> _What the task requires_: Transcribe only the lines in the data below falling between the line with "Check the campaign row with result 33" and the line with "The width and height of the screenshot is (916, 593).", including those two lines, and leave out any picture.

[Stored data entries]
/---
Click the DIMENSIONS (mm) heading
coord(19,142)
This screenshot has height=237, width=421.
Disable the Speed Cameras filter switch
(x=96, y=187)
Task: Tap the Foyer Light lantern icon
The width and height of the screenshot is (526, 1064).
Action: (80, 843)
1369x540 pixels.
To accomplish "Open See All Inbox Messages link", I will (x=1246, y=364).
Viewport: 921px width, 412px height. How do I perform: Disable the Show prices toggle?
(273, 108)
\---
/---
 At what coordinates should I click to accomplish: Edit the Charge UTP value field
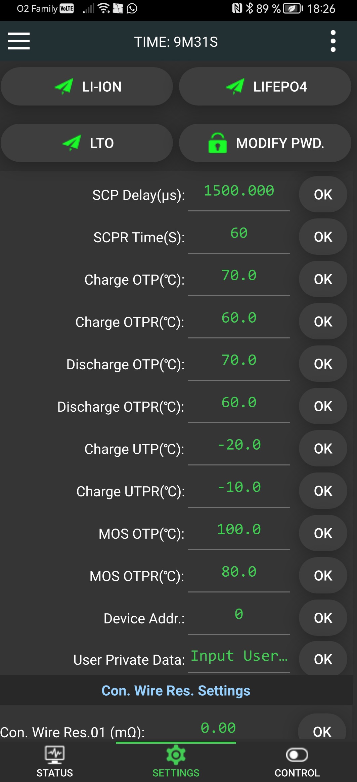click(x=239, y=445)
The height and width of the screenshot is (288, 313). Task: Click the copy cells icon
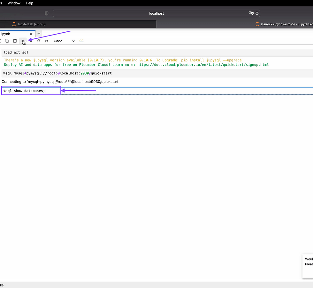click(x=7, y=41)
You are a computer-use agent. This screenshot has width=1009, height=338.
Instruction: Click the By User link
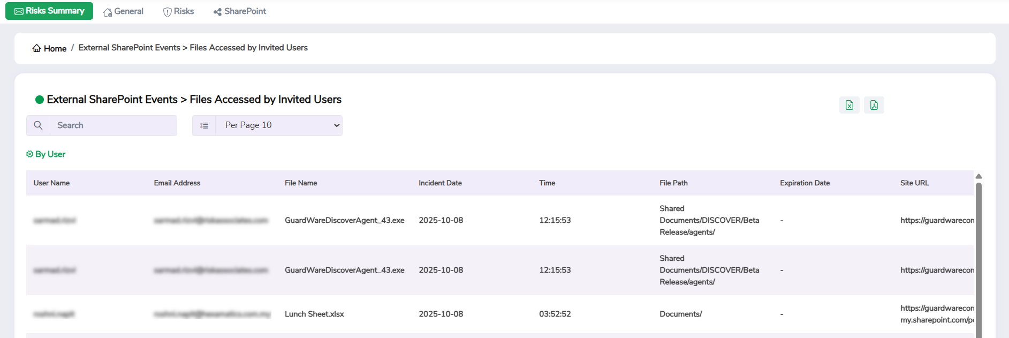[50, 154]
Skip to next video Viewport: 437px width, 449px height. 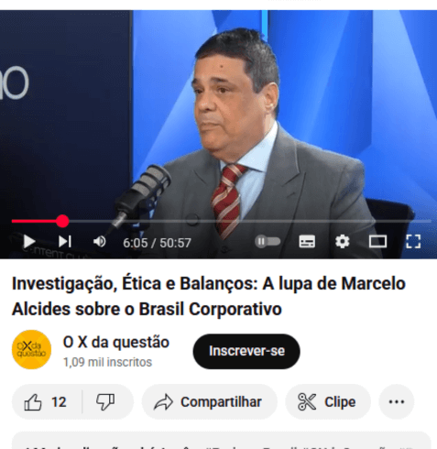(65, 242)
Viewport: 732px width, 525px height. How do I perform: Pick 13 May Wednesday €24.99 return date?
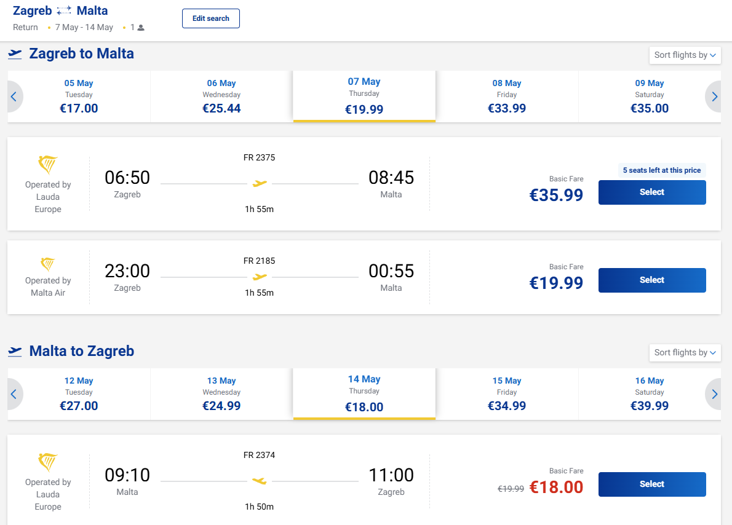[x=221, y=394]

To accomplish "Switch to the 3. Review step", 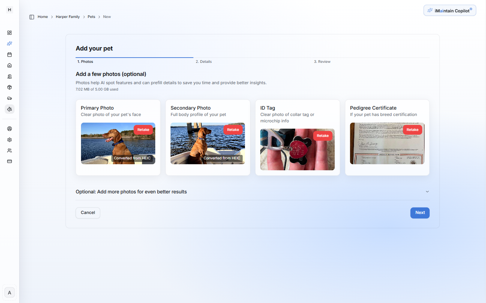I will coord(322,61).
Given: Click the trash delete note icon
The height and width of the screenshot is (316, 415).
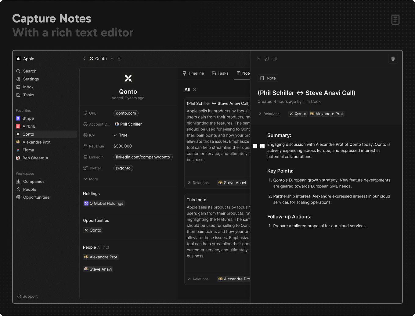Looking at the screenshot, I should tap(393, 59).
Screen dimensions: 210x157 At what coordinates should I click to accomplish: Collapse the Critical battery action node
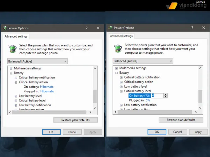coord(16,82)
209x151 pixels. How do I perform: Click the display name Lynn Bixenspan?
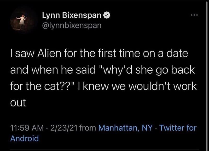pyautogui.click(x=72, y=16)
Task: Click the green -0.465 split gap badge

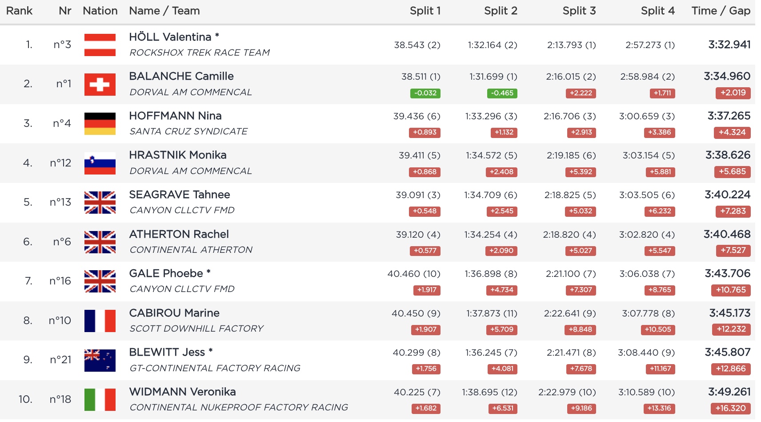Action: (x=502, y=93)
\---
/---
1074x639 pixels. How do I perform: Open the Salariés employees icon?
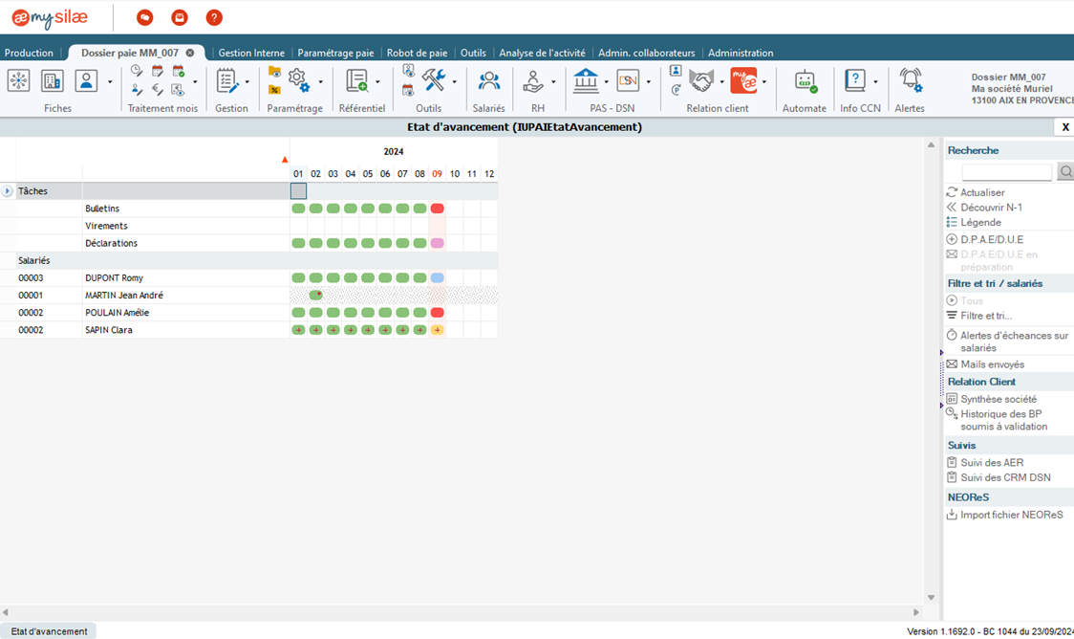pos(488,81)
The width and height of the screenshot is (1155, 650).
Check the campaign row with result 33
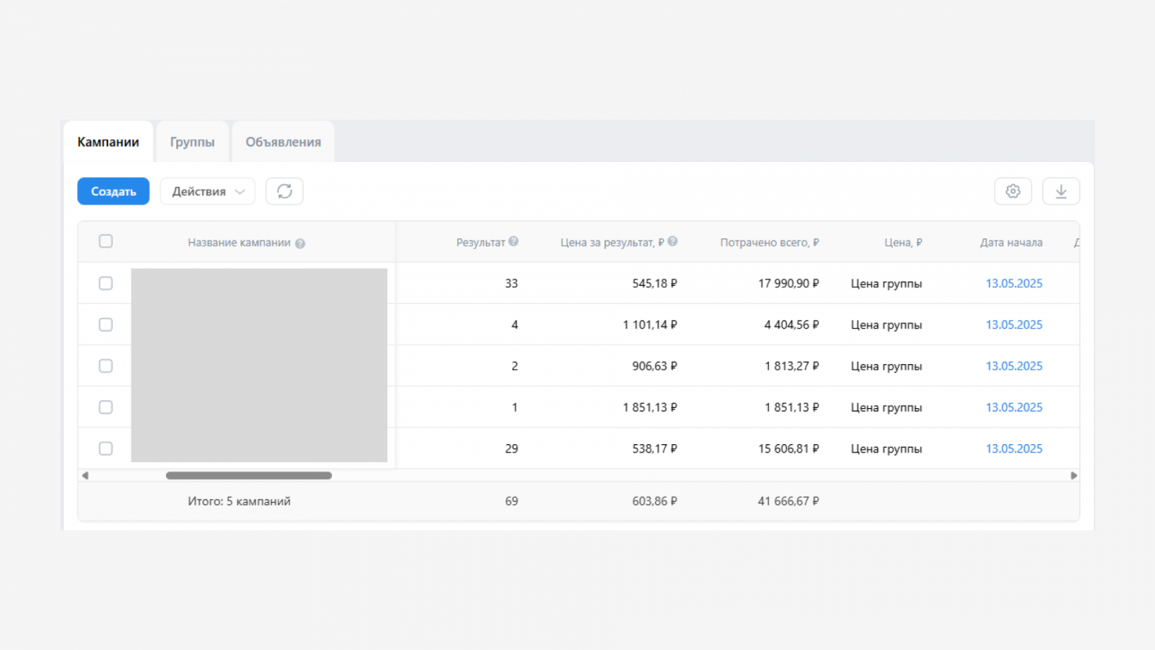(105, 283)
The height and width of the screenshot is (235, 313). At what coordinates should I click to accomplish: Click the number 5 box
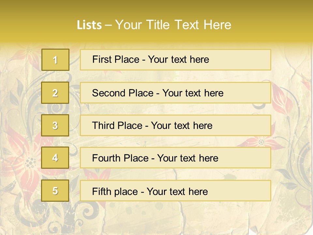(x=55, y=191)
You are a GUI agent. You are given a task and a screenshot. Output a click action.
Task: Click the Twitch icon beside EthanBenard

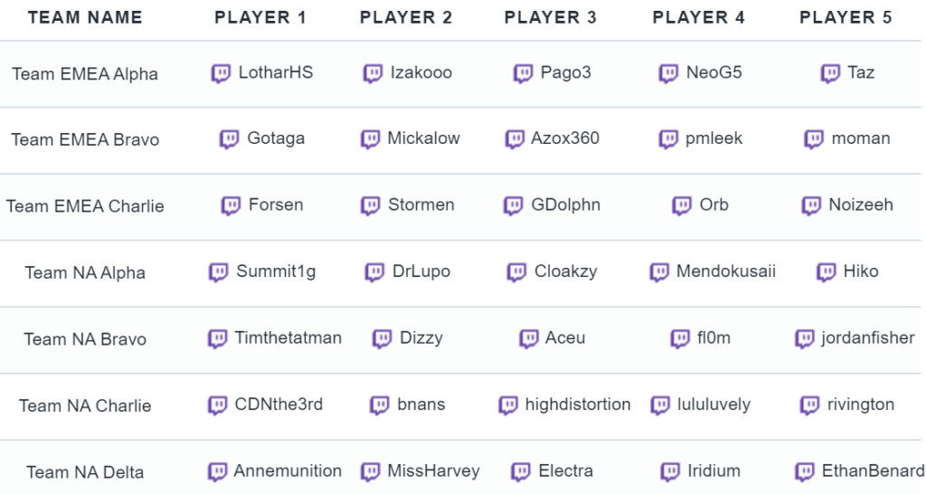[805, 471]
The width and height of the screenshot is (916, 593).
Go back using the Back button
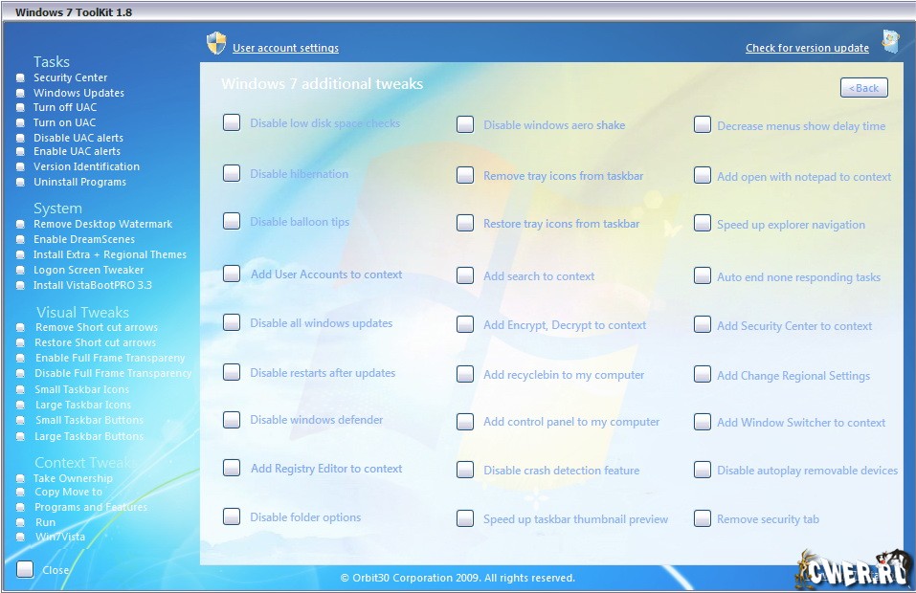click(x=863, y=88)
\---
> _The completed task_:
Check the campaign row with result 33
(105, 283)
The height and width of the screenshot is (235, 313). At what coordinates should I click to accomplish: Click the number 5 box
(x=55, y=191)
You are a GUI agent. You are given a task and a screenshot. Output a click action.
Task: Click the Twitch icon beside EthanBenard

[805, 471]
The width and height of the screenshot is (916, 593).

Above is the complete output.